Despite the dire straits and lamentable circumstances, the fervor among the attendees surrounding the DLF continued unabated. Groups would trudge across the mud and through the rain from session to session
The third and final day of the ninth Dhaka Lit Fest was expected to have closed with panache and revelry. But with Cyclone Bulbul approaching from the Bay of Bengal, it was, for lack of a better term, quite rained on.
But the pernicious rain could barely faze the crazed people in attendance, undeterred and oblivious to nature's shower. Even as the drizzle grew more intense with the day, the entry line did not shrink.
Announcements were made, proclaiming that power would be cut to stalls, sessions would all end by 6:30pm, and no more would be permitted to enter the festival.
Despite the dire straits and lamentable circumstances, the fervor among the attendees surrounding the DLF continued unabated. Groups would trudge across the mud and through the rain from session to session. And in almost every session, there was hardly any standing room.
The closing ceremony opened with a recitation by poet and journalist Tishani Doshi. Bathed in warm, amber light, her poems were homages to feminism and womanhood, to 80s heartthrob Patrick Swayze, the relationship between writers and readers, and the place of poetry in a world of politics and commerce. One would not be remiss if they were led to believe a dance would be apt. Perhaps it was the weather, or perhaps the inflection in her poetry or how she carried herself. But she did dance, feet bereft of footwear on the wooden stage, measured and precise.

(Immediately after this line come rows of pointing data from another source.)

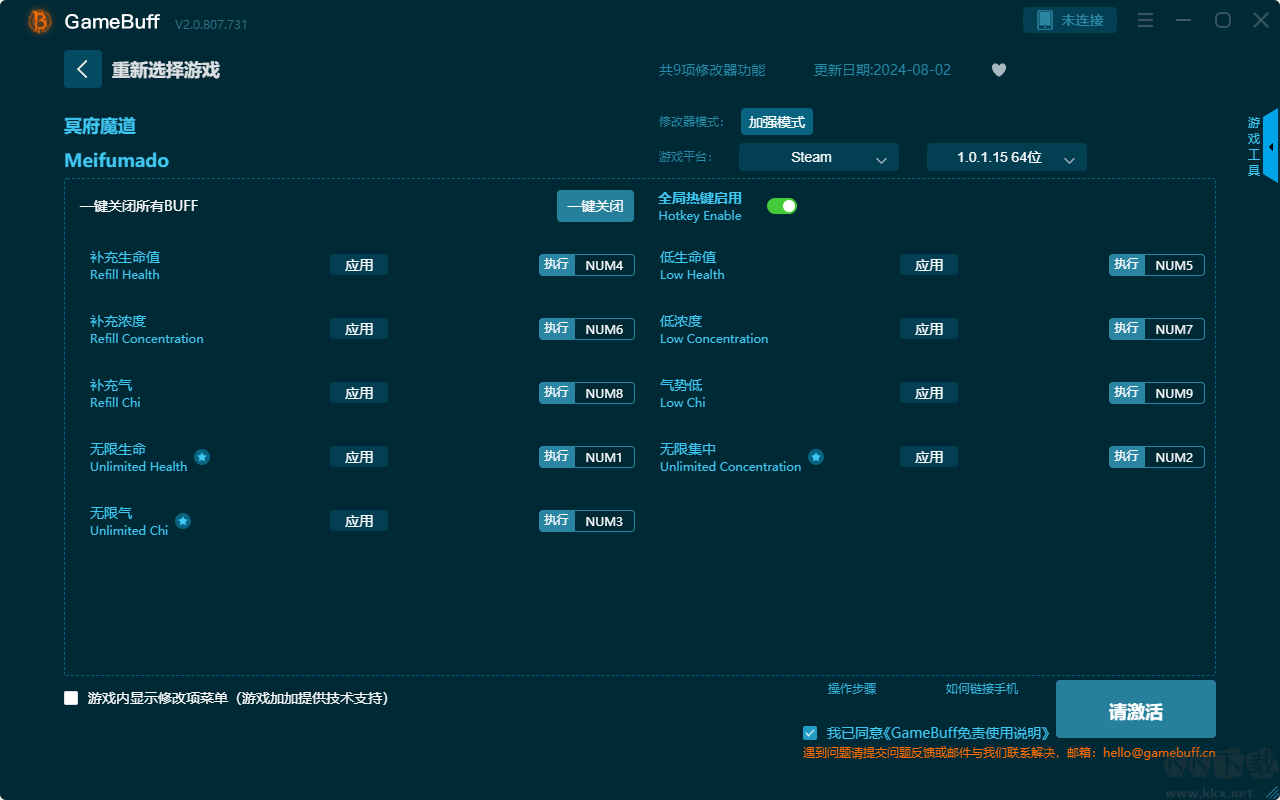Click the heart favorite icon
The image size is (1280, 800).
(998, 70)
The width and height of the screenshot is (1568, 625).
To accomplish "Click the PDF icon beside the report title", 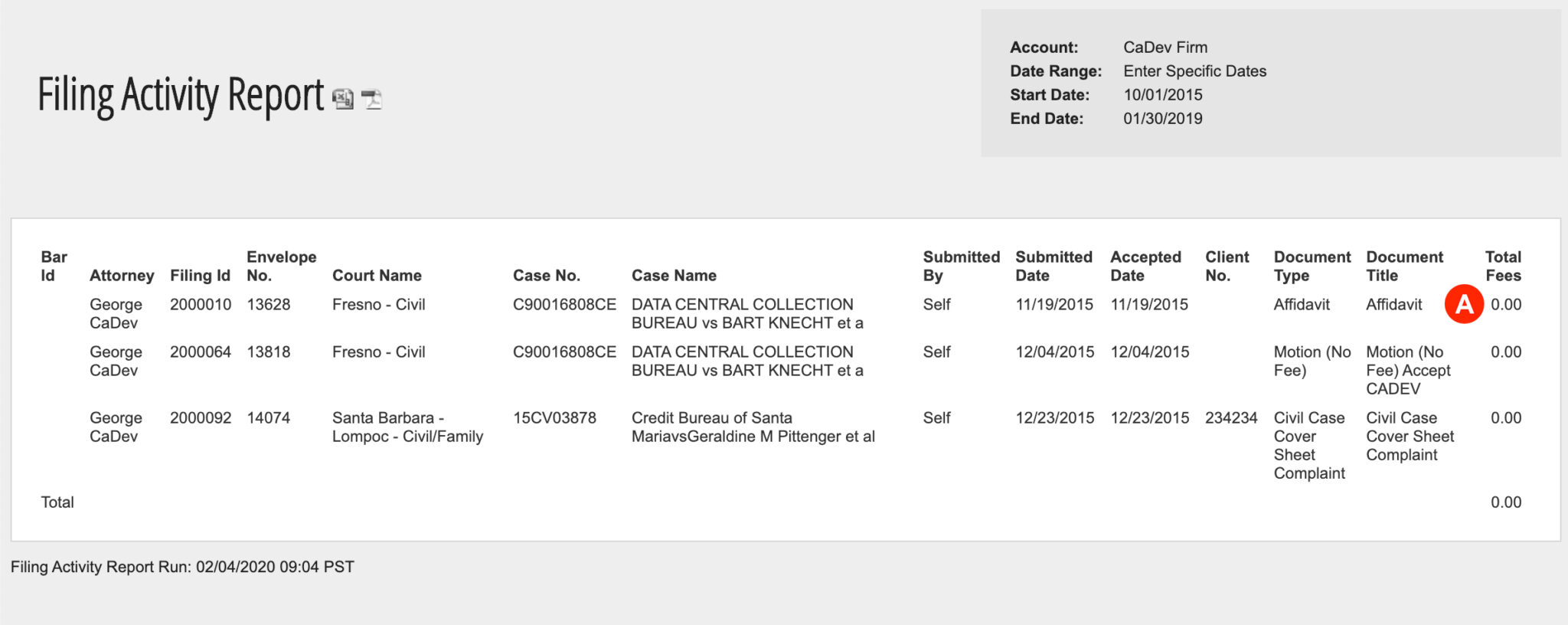I will point(371,99).
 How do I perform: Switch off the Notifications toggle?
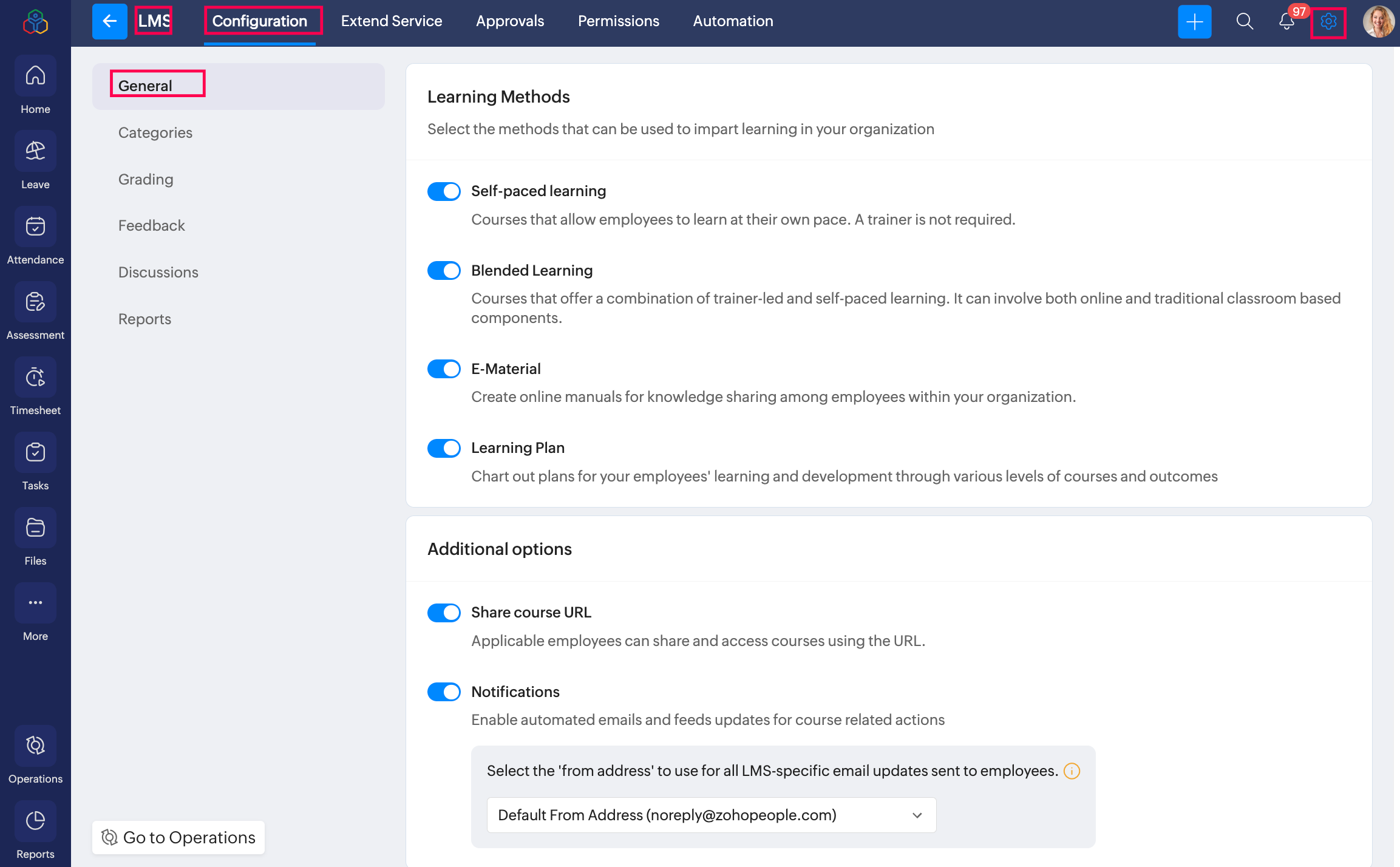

If the opening dance performance by Shadhana was a whirlwind of motion, like time lapse footage of flowers blooming in a grove, the deliberate and glacial movement in the closing dance was akin to dog-earing a good book, careful not to crease the pages, and providing the assurance of picking up in the future where we left off yesterday.
In the closing remarks, title sponsor Dhaka Tribune Editor Zafar Sobhan said: “The values of the Dhaka Lit Fest transmit the values of Dhaka Tribune and Bangla Tribune.
This has always been, for us, the root of the Dhaka Lit Fest, to allow for the understanding that our right to free speech, our right to own thoughts, to be ourselves, is one of the crucial rights we can have as individuals, as a nation, as members of the human race.
“In a world that is becoming increasingly baleful and intolerant, increasingly violent, what else can we strive for? What else can be more important than the knowledge, this understanding, that each one of us has a role to play in the betterment of the world and that all our goals are the same?”
Following Zafar, Prof Rachel Dwyer from the School of Oriental and African Studies at the University of London took the stage. After jesting that she had brought a bit of the London weather with her, she recalled her first run-in with Bangladesh.
“In 1971, when I was a child, my mother made me give some of my money to pay for sweets for the children of Bangladesh, and I really resented it. Why should I have to give my sweets to children from somewhere else? But then I think one does, even grudgingly, come back, and here I have had that hospitality returned many times over. It really has been wonderful.
She complimented the festival as being “the best-dressed festival” she had ever been to.
She said: “I have never seen women fashion like they do here, all different styles, individual and organized,” to resounding applause.
And in the vein of so many foreigners who give in to the temptations of the language, she spoke in Bangla: “Amar Dhaka eshe khub bhalo laglo. Abar ashbo, ebong ar ekta jamdani sari kinbo.” (I am very happy that I visited Dhaka. I will return, and buy a jamdani sari)
Mashrur Arefin, managing director of City Bank, platinum sponsor of DLF2019, said: “We at City Bank strive to give meaning to money. As a corporate entity, our sole purpose should not just be increasing the net profit. We have a responsibility to society to nurture and cherish the arts. We hope to continue as partners with the DLF.”
Poet Habibullah Siraji, director general of the Bangla Academy, said: “It is important to have literary festivals. We have Dhaka Lit Fest, we have Ekushey Boi Mela. The more we are intertwined with literature, the more we will be interconnected with positivity, love, and benevolence.”
Sadaf Saaz read off a list, naming numerous people and institutions involved with the production of the Dhaka Lit Fest, thanking them for their tireless efforts to ensure the festival was a success.
The speakers also thanked the organizers, the audience, and reaffirmed their commitment to future Dhaka Lit Fests, promising they will be bigger and better.